Stage 3 Hallux rigidus – significant structural changes.

Stage three hallux rigidus involves more significant joint degeneration and loss of range of motion. Attempts to use an orthotic to increase range of motion are unsuccessful at this stage.  Non-surgical treatment has historically involved use of shoes with a distal rocker sole.  A distal rocker sole is an orthopedic shoe modification that allows the shoe to roll forward without bending of the big toe joint.  Surgical treatment may involve repositioning of the cartilage on the big toe joint in a manner to have the remaining cartilage function where most of the motion is needed.  An implant may be considered. A joint implant is basically a spacer or bushing which takes the place of missing cartilage to re-establish motion of the joint.  It is important not to utilize a cheilectomy at stage 3.

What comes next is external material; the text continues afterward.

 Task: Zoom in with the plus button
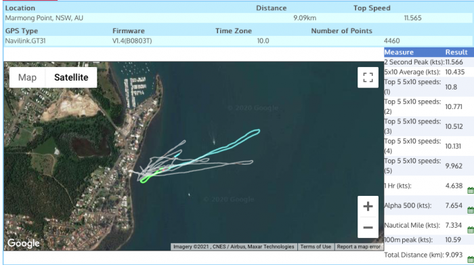(368, 206)
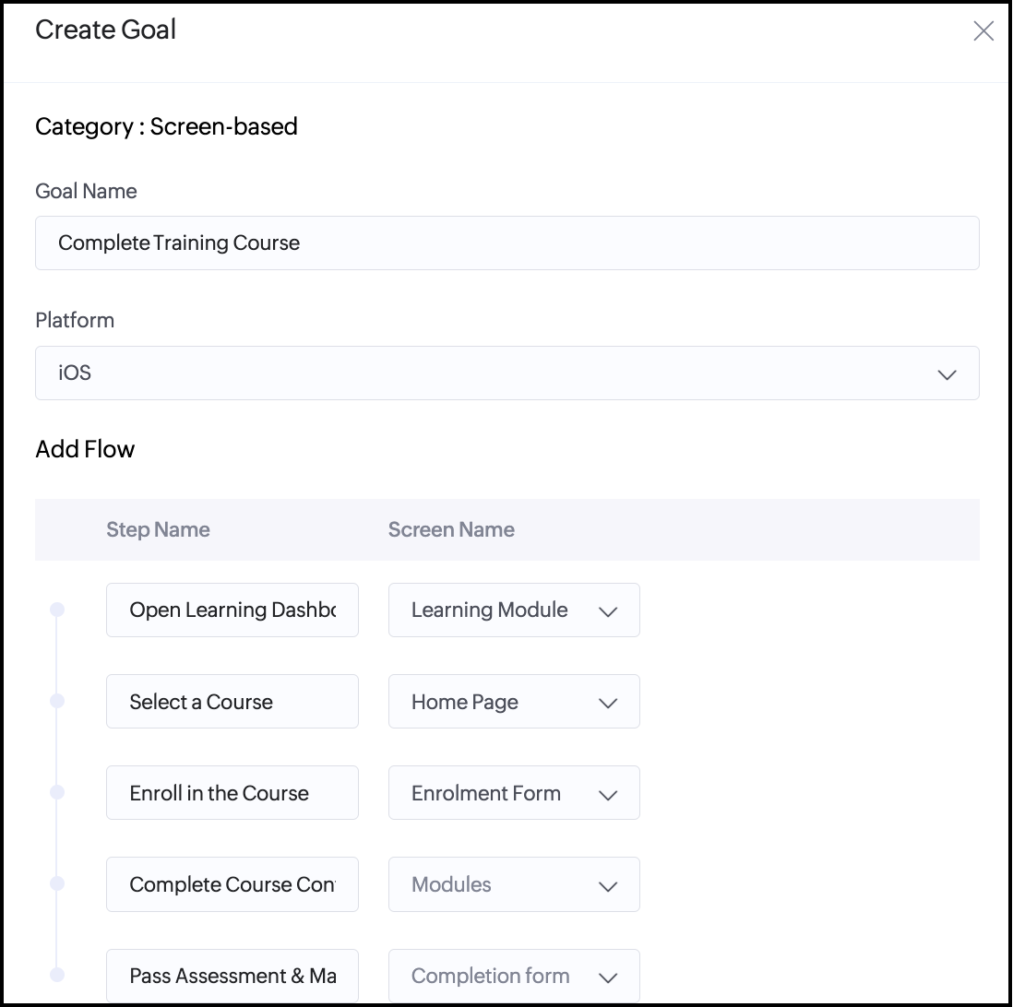The width and height of the screenshot is (1013, 1007).
Task: Edit the Select a Course step name
Action: point(232,702)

Stage 4 Hallux rigidus – severe loss of range of motion and cartilage at the big toe joint.

Stage 4 hallux rigidus is also known at “end stage” hallux rigidus as there is little effective motion at the first metatarsal-phalangeal joint (big toe joint) and minimal to no cartilage remaining. Two surgical treatments may be used in this stage:
  • Fusion of the first MTP joint.  Fusion eliminates the joint.  The idea is that if there is no joint then there is no pain.
  • Total implant arthroplasty.  This may be considered a joint “replacement” but , in the manner used by Dr. Davis, it is a cartilage “replacement.”

Fusion of the big toe joint vs. implant arthroplasty....which is better? 

There are varying viewpoints on this.  The advocates of fusion state that fusion is “definitive” in eliminating joint pain.  They point out that joint “implants” will eventually wear out requiring a fusion anyway.  There are papers that claim a relatively high success rate.

San Antonio Podiatrist, Dr. Ed Davis, favors implant arthroplasty for the following reasons:
  • Implant arthroplasty allows restoration of near normal function to the big toe joint.
  • Fusion involves an extended healing; fusion can take 8 to 12 weeks to occur.  
  • There is no bone to bone healing with implant arthroplasty; only soft tissue.  Healing may occur in weeks instead of months.
Fusion of the big toe joint may eliminate joint pain but does not restore normal gait, that is one may still need to shorten stride or walk on the side of the foot to push off.
  • Replacement of an implant can be performed depending on the type of implant used and fusion is not a long term sequelae of a worn out implant.
Dr. Davis emphasizes that it is important to establish the stage of hallux rigidus so that the correct treatments can be instituted, that is, treatments that match the stage.